Lecture 1: Introduction and Basics

Statistical Computing, 36-350

Monday October 31, 2015

Outline

Course overview and mechanics
Cool example
Built-in data types
Built-in functions and operators
First data structures: vectors and arrays

Why good statisticians learn to program

Independence: otherwise, you rely on someone else giving you exactly the right tool
Honesty: otherwise, you end up distorting your problem to match the tools you have
Clarity: turning your ideas into something a machine can do refines and clarifies your thinking
Fun: these were the best of times (these were the worst of times)

How this class will work

Professor Ryan Tibshirani
TAs Yo Joong Choe, Bryan Hooi, Sangwon Hyun, Kevin Lin, Taylor Pospisil
No programming knowledge presumed
Some statistics knowledge presumed
Work mostly in R; some other languages introduced
Class will be cumulative, so keep up with the readings and assignments!

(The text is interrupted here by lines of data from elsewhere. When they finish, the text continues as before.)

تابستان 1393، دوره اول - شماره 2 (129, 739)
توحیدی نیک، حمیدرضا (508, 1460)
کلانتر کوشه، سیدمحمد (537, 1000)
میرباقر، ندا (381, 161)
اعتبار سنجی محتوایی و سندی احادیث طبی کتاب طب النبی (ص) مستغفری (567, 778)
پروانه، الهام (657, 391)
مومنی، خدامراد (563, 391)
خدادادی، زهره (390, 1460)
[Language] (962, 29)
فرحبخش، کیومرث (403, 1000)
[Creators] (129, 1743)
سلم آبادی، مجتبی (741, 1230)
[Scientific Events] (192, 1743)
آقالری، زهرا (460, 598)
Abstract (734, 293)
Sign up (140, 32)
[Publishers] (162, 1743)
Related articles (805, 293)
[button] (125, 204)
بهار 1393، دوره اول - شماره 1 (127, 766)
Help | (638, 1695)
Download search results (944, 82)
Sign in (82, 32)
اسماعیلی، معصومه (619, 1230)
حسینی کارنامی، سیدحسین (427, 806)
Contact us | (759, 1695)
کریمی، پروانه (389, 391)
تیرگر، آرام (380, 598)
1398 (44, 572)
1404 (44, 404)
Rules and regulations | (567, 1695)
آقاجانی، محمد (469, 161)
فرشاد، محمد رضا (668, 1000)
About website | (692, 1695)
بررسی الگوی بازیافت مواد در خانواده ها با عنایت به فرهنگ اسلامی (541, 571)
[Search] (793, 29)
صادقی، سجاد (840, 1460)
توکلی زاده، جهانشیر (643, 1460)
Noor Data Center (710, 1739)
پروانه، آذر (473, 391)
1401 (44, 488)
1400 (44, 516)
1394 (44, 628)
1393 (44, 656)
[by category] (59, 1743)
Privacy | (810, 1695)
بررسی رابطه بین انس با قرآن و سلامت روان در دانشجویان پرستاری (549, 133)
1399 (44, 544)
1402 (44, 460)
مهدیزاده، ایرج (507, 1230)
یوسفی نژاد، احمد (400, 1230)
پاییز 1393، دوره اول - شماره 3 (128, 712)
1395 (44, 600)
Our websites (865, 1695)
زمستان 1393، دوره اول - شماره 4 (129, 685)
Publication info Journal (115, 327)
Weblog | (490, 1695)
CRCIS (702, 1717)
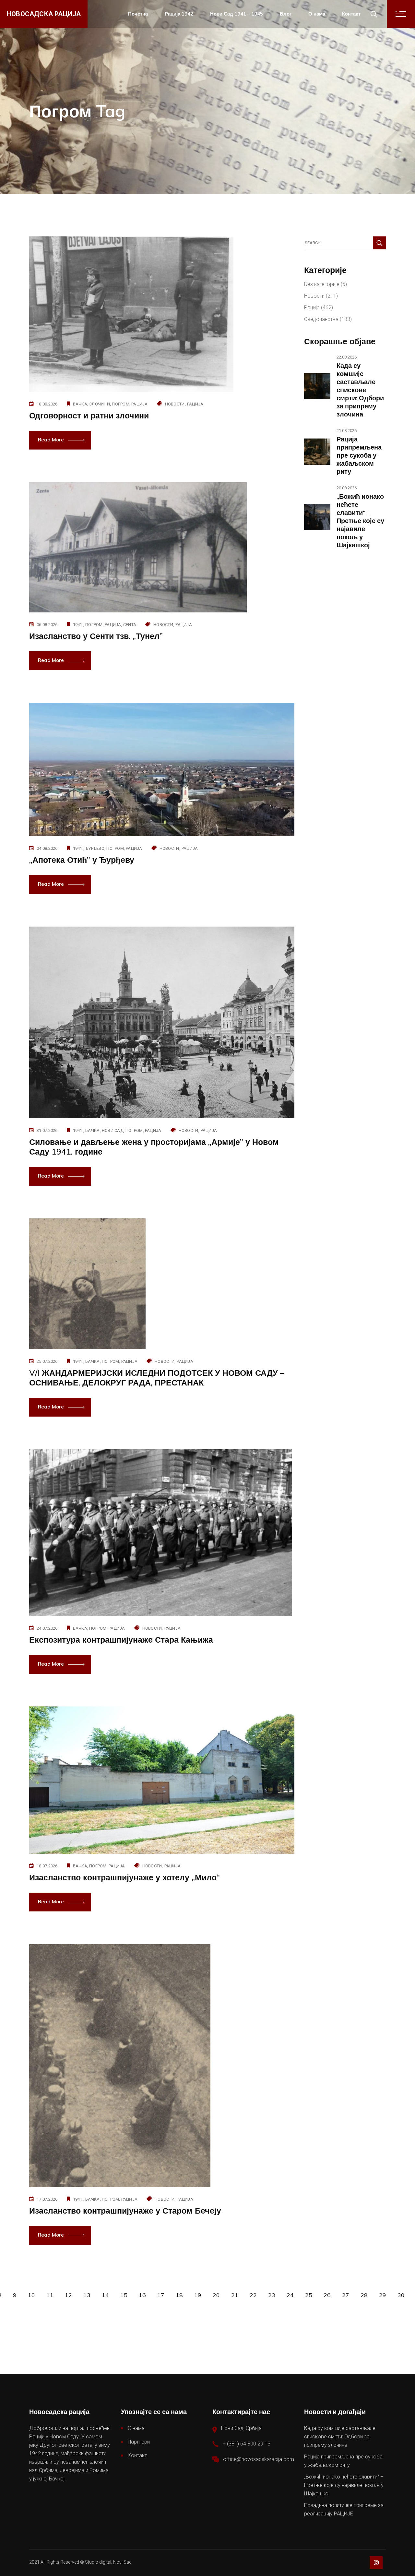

Two lectures per week: concepts, methods, examples
Weekly lab to try things out and get fast feedback (10%)
Weekly homework to do longer and more complex things (40%)
Midterm project (2 weeks) (20%)
Final group project (1 month) (30%)

Class website: http://www.stat.cmu.edu/~ryantibs/statcomp-F15/.
This will host class info, schedule, lecture notes, homework assignments, etc.

For announcements and discussions, sign up for the Piazza group. Blackboard will be used to collect submissions, and keep track of grades

Cool example: statistics + darts

A screenshot from the darts R package.

Statistical tools to analyze your darts game!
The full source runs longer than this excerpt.